_The data_:
+===+
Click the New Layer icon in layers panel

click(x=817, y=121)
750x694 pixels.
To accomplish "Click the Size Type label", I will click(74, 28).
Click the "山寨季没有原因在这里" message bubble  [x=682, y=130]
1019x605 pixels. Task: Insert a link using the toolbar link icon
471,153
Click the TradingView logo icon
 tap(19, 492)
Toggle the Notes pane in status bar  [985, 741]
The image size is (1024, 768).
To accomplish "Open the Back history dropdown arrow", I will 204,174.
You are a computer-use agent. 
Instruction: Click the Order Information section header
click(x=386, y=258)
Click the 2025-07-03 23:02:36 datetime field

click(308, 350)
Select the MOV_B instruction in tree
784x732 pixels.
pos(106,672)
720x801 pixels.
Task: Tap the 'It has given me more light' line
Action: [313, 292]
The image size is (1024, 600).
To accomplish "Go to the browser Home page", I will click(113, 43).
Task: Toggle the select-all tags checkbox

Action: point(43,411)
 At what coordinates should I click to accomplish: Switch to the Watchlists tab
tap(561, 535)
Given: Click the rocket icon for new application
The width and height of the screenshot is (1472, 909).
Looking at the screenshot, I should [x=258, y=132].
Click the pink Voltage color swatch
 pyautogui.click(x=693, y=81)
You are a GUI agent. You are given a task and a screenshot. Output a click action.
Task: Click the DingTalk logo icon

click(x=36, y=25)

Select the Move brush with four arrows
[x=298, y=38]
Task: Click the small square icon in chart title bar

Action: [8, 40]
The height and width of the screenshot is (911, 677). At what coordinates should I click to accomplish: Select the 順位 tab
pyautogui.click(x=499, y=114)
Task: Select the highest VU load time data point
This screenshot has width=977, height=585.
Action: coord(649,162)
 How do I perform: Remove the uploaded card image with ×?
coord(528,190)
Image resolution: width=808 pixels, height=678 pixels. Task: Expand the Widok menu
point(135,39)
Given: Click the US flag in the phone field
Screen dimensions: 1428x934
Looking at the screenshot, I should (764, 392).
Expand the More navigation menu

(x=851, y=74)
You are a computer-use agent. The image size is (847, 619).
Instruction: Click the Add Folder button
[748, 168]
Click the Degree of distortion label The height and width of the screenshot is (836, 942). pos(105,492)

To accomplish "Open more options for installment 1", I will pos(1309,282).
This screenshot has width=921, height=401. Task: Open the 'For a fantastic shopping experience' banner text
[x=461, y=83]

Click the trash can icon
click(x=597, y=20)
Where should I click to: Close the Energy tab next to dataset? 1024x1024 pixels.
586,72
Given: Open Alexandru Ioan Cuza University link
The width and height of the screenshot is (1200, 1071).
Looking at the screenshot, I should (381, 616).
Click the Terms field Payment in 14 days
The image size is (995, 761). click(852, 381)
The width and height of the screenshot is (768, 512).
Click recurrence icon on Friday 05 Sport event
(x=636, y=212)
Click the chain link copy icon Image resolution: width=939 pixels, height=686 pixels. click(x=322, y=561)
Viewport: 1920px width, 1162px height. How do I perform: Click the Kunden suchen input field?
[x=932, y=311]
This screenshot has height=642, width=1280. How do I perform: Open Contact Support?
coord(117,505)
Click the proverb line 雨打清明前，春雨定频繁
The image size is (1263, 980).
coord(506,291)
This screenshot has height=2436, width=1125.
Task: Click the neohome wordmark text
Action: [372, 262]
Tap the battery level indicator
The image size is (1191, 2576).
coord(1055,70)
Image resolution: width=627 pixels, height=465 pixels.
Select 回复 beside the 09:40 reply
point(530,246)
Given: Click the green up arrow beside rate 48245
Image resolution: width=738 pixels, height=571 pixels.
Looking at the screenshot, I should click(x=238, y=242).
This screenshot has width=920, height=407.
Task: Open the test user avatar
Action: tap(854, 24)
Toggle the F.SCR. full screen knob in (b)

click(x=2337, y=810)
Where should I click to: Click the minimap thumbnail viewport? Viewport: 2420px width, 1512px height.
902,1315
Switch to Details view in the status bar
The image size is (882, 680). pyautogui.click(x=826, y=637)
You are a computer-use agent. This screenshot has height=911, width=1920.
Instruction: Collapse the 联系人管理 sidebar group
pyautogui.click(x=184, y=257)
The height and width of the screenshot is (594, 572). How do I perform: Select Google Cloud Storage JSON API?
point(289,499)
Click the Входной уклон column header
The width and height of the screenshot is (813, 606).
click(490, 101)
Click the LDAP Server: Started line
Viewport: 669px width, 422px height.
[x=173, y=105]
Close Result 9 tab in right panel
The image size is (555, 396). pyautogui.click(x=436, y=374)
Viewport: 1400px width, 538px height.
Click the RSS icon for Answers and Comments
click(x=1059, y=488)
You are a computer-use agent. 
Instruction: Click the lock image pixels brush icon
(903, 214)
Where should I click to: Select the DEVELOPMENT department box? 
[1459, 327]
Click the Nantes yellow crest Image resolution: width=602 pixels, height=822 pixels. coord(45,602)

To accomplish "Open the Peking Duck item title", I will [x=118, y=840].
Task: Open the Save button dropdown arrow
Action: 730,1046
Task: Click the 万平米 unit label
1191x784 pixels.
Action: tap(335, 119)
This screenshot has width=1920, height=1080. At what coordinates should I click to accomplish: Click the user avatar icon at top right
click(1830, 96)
+===+
_Problem to solve_: Reproduce the lines above verbatim, from the first to the last.

_Result_:
Click the New Layer icon in layers panel

click(x=817, y=121)
750x694 pixels.
To accomplish "Click the Size Type label", I will click(74, 28).
Click the "山寨季没有原因在这里" message bubble  [x=682, y=130]
1019x605 pixels. Task: Insert a link using the toolbar link icon
471,153
Click the TradingView logo icon
 tap(19, 492)
Toggle the Notes pane in status bar  [985, 741]
The image size is (1024, 768).
To accomplish "Open the Back history dropdown arrow", I will 204,174.
You are a computer-use agent. 
Instruction: Click the Order Information section header
click(x=386, y=258)
Click the 2025-07-03 23:02:36 datetime field

click(308, 350)
Select the MOV_B instruction in tree
784x732 pixels.
pos(106,672)
720x801 pixels.
Task: Tap the 'It has given me more light' line
Action: [313, 292]
The image size is (1024, 600).
To accomplish "Go to the browser Home page", I will click(113, 43).
Task: Toggle the select-all tags checkbox

Action: point(43,411)
 At what coordinates should I click to accomplish: Switch to the Watchlists tab
tap(561, 535)
Given: Click the rocket icon for new application
The width and height of the screenshot is (1472, 909).
Looking at the screenshot, I should [x=258, y=132].
Click the pink Voltage color swatch
 pyautogui.click(x=693, y=81)
You are a GUI agent. You are given a task and a screenshot. Output a click action.
Task: Click the DingTalk logo icon

click(x=36, y=25)

Select the Move brush with four arrows
[x=298, y=38]
Task: Click the small square icon in chart title bar

Action: [8, 40]
The height and width of the screenshot is (911, 677). At what coordinates should I click to accomplish: Select the 順位 tab
pyautogui.click(x=499, y=114)
Task: Select the highest VU load time data point
This screenshot has width=977, height=585.
Action: coord(649,162)
 How do I perform: Remove the uploaded card image with ×?
coord(528,190)
Image resolution: width=808 pixels, height=678 pixels. Task: Expand the Widok menu
point(135,39)
Given: Click the US flag in the phone field
Screen dimensions: 1428x934
Looking at the screenshot, I should (764, 392).
Expand the More navigation menu

(x=851, y=74)
You are a computer-use agent. The image size is (847, 619).
Instruction: Click the Add Folder button
[748, 168]
Click the Degree of distortion label The height and width of the screenshot is (836, 942). pos(105,492)

To accomplish "Open more options for installment 1", I will pos(1309,282).
This screenshot has width=921, height=401. Task: Open the 'For a fantastic shopping experience' banner text
[x=461, y=83]

Click the trash can icon
click(x=597, y=20)
Where should I click to: Close the Energy tab next to dataset? 1024x1024 pixels.
586,72
Given: Open Alexandru Ioan Cuza University link
The width and height of the screenshot is (1200, 1071).
Looking at the screenshot, I should (381, 616).
Click the Terms field Payment in 14 days
The image size is (995, 761). click(852, 381)
The width and height of the screenshot is (768, 512).
Click recurrence icon on Friday 05 Sport event
(x=636, y=212)
Click the chain link copy icon Image resolution: width=939 pixels, height=686 pixels. click(x=322, y=561)
Viewport: 1920px width, 1162px height. How do I perform: Click the Kunden suchen input field?
[x=932, y=311]
This screenshot has height=642, width=1280. How do I perform: Open Contact Support?
coord(117,505)
Click the proverb line 雨打清明前，春雨定频繁
The image size is (1263, 980).
coord(506,291)
This screenshot has height=2436, width=1125.
Task: Click the neohome wordmark text
Action: [372, 262]
Tap the battery level indicator
The image size is (1191, 2576).
coord(1055,70)
Image resolution: width=627 pixels, height=465 pixels.
Select 回复 beside the 09:40 reply
point(530,246)
Given: Click the green up arrow beside rate 48245
Image resolution: width=738 pixels, height=571 pixels.
Looking at the screenshot, I should click(x=238, y=242).
This screenshot has width=920, height=407.
Task: Open the test user avatar
Action: tap(854, 24)
Toggle the F.SCR. full screen knob in (b)

click(x=2337, y=810)
Where should I click to: Click the minimap thumbnail viewport? Viewport: 2420px width, 1512px height.
902,1315
Switch to Details view in the status bar
The image size is (882, 680). pyautogui.click(x=826, y=637)
You are a computer-use agent. This screenshot has height=911, width=1920.
Instruction: Collapse the 联系人管理 sidebar group
pyautogui.click(x=184, y=257)
The height and width of the screenshot is (594, 572). How do I perform: Select Google Cloud Storage JSON API?
point(289,499)
Click the Входной уклон column header
The width and height of the screenshot is (813, 606).
click(490, 101)
Click the LDAP Server: Started line
Viewport: 669px width, 422px height.
[x=173, y=105]
Close Result 9 tab in right panel
The image size is (555, 396). pyautogui.click(x=436, y=374)
Viewport: 1400px width, 538px height.
Click the RSS icon for Answers and Comments
click(x=1059, y=488)
You are a computer-use agent. 
Instruction: Click the lock image pixels brush icon
(903, 214)
Where should I click to: Select the DEVELOPMENT department box? 
[1459, 327]
Click the Nantes yellow crest Image resolution: width=602 pixels, height=822 pixels. coord(45,602)

To accomplish "Open the Peking Duck item title", I will [x=118, y=840].
Task: Open the Save button dropdown arrow
Action: 730,1046
Task: Click the 万平米 unit label
1191x784 pixels.
Action: tap(335, 119)
This screenshot has width=1920, height=1080. At what coordinates should I click to accomplish: Click the user avatar icon at top right
click(1830, 96)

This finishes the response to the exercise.